Task brief
Reproduce the entries below word for word, from the line containing "Given: Select the 16 -- 17 comparison row" through the end of the entries, leaving out the pictures.

Records shown

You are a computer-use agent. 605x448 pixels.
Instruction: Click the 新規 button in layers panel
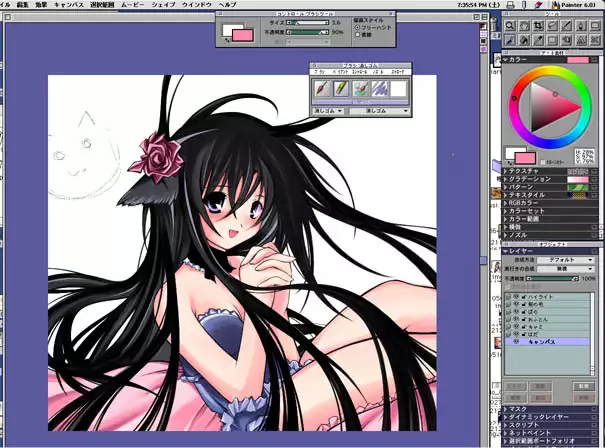(586, 386)
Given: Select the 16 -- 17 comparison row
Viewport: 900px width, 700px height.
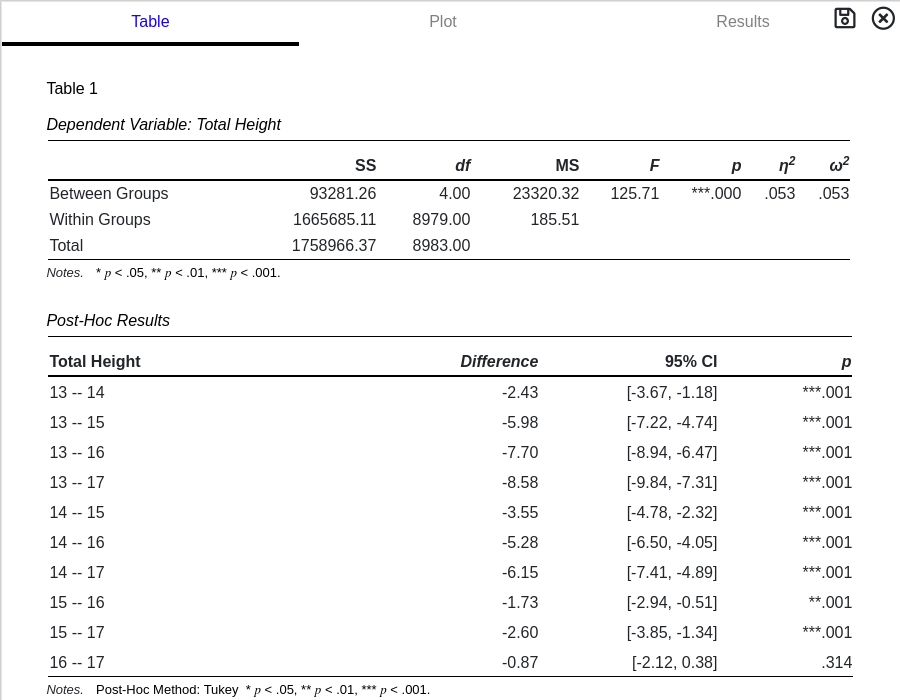Looking at the screenshot, I should 77,662.
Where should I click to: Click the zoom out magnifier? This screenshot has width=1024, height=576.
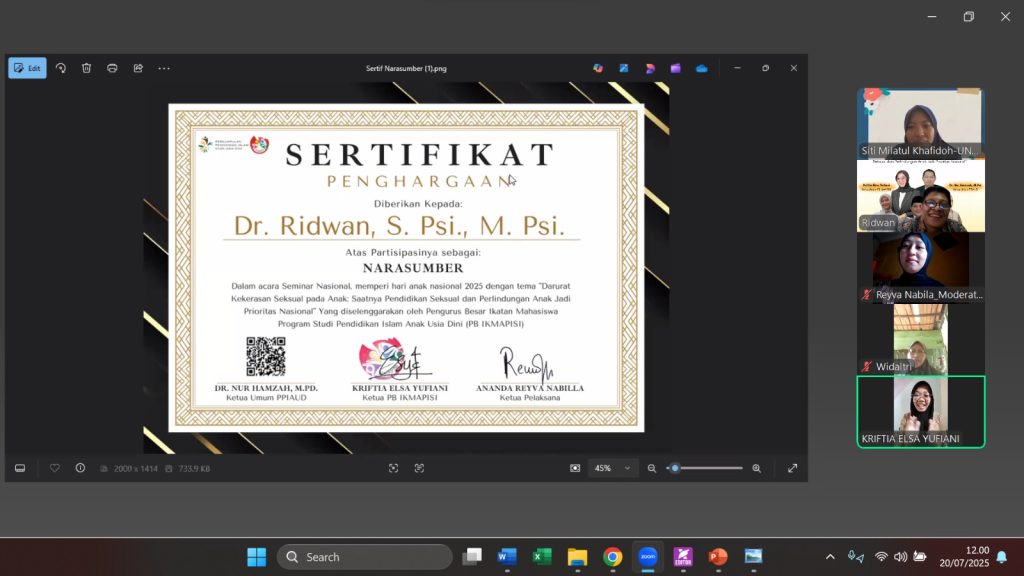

Response to this exercise
Given: Select the 16 -- 17 comparison row
Viewport: 900px width, 700px height.
Looking at the screenshot, I should 77,662.
Where should I click to: Click the zoom out magnifier? This screenshot has width=1024, height=576.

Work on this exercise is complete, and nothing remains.